Quote the lines below word for word, keeping every character unchanged.
━━━━━━━━━━
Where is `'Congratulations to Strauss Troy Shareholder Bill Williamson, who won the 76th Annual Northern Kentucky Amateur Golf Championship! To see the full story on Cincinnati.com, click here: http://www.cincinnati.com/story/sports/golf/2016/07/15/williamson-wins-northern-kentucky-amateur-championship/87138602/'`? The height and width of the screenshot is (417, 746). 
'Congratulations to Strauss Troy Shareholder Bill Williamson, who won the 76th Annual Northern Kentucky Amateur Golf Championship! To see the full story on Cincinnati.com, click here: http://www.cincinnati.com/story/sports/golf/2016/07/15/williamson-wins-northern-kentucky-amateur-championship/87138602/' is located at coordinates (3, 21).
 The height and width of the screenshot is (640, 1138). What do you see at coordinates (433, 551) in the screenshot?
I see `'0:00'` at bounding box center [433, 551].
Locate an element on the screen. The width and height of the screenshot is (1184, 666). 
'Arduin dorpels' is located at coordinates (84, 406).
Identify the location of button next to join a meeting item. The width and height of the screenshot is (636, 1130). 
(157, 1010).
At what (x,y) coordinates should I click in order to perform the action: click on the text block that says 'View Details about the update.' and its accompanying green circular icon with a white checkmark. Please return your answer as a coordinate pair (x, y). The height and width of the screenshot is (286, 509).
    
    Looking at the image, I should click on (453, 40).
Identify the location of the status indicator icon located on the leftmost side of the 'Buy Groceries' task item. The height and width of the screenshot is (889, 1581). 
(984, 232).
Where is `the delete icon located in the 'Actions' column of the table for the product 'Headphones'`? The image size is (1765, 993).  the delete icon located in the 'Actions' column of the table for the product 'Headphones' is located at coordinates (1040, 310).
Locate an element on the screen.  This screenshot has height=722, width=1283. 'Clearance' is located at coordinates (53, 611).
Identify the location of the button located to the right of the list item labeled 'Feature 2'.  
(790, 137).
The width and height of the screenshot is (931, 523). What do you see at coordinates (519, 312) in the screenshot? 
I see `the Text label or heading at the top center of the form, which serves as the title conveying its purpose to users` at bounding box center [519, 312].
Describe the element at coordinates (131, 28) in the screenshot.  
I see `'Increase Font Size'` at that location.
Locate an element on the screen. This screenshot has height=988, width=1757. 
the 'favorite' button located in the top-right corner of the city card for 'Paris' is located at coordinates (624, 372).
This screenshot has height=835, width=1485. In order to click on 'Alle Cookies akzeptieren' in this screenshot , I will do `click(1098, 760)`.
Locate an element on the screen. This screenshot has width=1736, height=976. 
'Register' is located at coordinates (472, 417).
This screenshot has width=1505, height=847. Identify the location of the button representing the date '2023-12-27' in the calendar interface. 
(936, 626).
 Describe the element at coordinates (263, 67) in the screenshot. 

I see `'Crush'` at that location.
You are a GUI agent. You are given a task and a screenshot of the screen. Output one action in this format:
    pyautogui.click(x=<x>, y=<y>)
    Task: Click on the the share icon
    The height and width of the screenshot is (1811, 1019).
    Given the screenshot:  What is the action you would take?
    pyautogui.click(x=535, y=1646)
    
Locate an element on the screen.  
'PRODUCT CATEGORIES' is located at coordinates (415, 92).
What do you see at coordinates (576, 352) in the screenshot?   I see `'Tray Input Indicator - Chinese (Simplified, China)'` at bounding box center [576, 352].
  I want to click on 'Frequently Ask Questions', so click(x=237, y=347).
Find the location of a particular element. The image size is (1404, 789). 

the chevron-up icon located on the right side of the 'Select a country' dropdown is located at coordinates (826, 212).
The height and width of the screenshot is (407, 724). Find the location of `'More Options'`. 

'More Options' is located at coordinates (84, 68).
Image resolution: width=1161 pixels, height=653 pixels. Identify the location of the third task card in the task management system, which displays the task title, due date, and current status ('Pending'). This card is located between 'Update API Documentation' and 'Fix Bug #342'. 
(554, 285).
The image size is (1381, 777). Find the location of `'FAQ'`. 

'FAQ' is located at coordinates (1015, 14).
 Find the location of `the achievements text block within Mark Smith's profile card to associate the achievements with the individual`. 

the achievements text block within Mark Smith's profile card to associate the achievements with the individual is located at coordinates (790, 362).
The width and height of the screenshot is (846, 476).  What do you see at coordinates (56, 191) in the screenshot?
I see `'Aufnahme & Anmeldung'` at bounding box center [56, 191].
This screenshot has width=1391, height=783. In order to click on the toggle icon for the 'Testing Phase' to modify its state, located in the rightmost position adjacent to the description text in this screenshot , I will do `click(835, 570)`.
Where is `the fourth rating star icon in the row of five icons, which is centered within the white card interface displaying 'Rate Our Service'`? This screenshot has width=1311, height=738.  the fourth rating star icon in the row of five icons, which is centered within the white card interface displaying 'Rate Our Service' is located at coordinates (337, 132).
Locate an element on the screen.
━━━━━━━━━━
◆ **Solution to this problem**:
Where is `'Congratulations to Strauss Troy Shareholder Bill Williamson, who won the 76th Annual Northern Kentucky Amateur Golf Championship! To see the full story on Cincinnati.com, click here: http://www.cincinnati.com/story/sports/golf/2016/07/15/williamson-wins-northern-kentucky-amateur-championship/87138602/'`? The height and width of the screenshot is (417, 746). 
'Congratulations to Strauss Troy Shareholder Bill Williamson, who won the 76th Annual Northern Kentucky Amateur Golf Championship! To see the full story on Cincinnati.com, click here: http://www.cincinnati.com/story/sports/golf/2016/07/15/williamson-wins-northern-kentucky-amateur-championship/87138602/' is located at coordinates (3, 21).
 The height and width of the screenshot is (640, 1138). What do you see at coordinates (433, 551) in the screenshot?
I see `'0:00'` at bounding box center [433, 551].
Locate an element on the screen. The width and height of the screenshot is (1184, 666). 
'Arduin dorpels' is located at coordinates (84, 406).
Identify the location of button next to join a meeting item. The width and height of the screenshot is (636, 1130). 
(157, 1010).
At what (x,y) coordinates should I click in order to perform the action: click on the text block that says 'View Details about the update.' and its accompanying green circular icon with a white checkmark. Please return your answer as a coordinate pair (x, y). The height and width of the screenshot is (286, 509).
    
    Looking at the image, I should click on (453, 40).
Identify the location of the status indicator icon located on the leftmost side of the 'Buy Groceries' task item. The height and width of the screenshot is (889, 1581). 
(984, 232).
Where is `the delete icon located in the 'Actions' column of the table for the product 'Headphones'`? The image size is (1765, 993).  the delete icon located in the 'Actions' column of the table for the product 'Headphones' is located at coordinates (1040, 310).
Locate an element on the screen.  This screenshot has height=722, width=1283. 'Clearance' is located at coordinates (53, 611).
Identify the location of the button located to the right of the list item labeled 'Feature 2'.  
(790, 137).
The width and height of the screenshot is (931, 523). What do you see at coordinates (519, 312) in the screenshot? 
I see `the Text label or heading at the top center of the form, which serves as the title conveying its purpose to users` at bounding box center [519, 312].
Describe the element at coordinates (131, 28) in the screenshot.  
I see `'Increase Font Size'` at that location.
Locate an element on the screen. This screenshot has height=988, width=1757. 
the 'favorite' button located in the top-right corner of the city card for 'Paris' is located at coordinates (624, 372).
This screenshot has height=835, width=1485. In order to click on 'Alle Cookies akzeptieren' in this screenshot , I will do `click(1098, 760)`.
Locate an element on the screen. This screenshot has width=1736, height=976. 
'Register' is located at coordinates (472, 417).
This screenshot has width=1505, height=847. Identify the location of the button representing the date '2023-12-27' in the calendar interface. 
(936, 626).
 Describe the element at coordinates (263, 67) in the screenshot. 

I see `'Crush'` at that location.
You are a GUI agent. You are given a task and a screenshot of the screen. Output one action in this format:
    pyautogui.click(x=<x>, y=<y>)
    Task: Click on the the share icon
    The height and width of the screenshot is (1811, 1019).
    Given the screenshot:  What is the action you would take?
    pyautogui.click(x=535, y=1646)
    
Locate an element on the screen.  
'PRODUCT CATEGORIES' is located at coordinates (415, 92).
What do you see at coordinates (576, 352) in the screenshot?   I see `'Tray Input Indicator - Chinese (Simplified, China)'` at bounding box center [576, 352].
  I want to click on 'Frequently Ask Questions', so click(x=237, y=347).
Find the location of a particular element. The image size is (1404, 789). 

the chevron-up icon located on the right side of the 'Select a country' dropdown is located at coordinates (826, 212).
The height and width of the screenshot is (407, 724). Find the location of `'More Options'`. 

'More Options' is located at coordinates (84, 68).
Image resolution: width=1161 pixels, height=653 pixels. Identify the location of the third task card in the task management system, which displays the task title, due date, and current status ('Pending'). This card is located between 'Update API Documentation' and 'Fix Bug #342'. 
(554, 285).
The image size is (1381, 777). Find the location of `'FAQ'`. 

'FAQ' is located at coordinates (1015, 14).
 Find the location of `the achievements text block within Mark Smith's profile card to associate the achievements with the individual`. 

the achievements text block within Mark Smith's profile card to associate the achievements with the individual is located at coordinates (790, 362).
The width and height of the screenshot is (846, 476).  What do you see at coordinates (56, 191) in the screenshot?
I see `'Aufnahme & Anmeldung'` at bounding box center [56, 191].
This screenshot has width=1391, height=783. In order to click on the toggle icon for the 'Testing Phase' to modify its state, located in the rightmost position adjacent to the description text in this screenshot , I will do `click(835, 570)`.
Where is `the fourth rating star icon in the row of five icons, which is centered within the white card interface displaying 'Rate Our Service'`? This screenshot has width=1311, height=738.  the fourth rating star icon in the row of five icons, which is centered within the white card interface displaying 'Rate Our Service' is located at coordinates (337, 132).
Locate an element on the screen.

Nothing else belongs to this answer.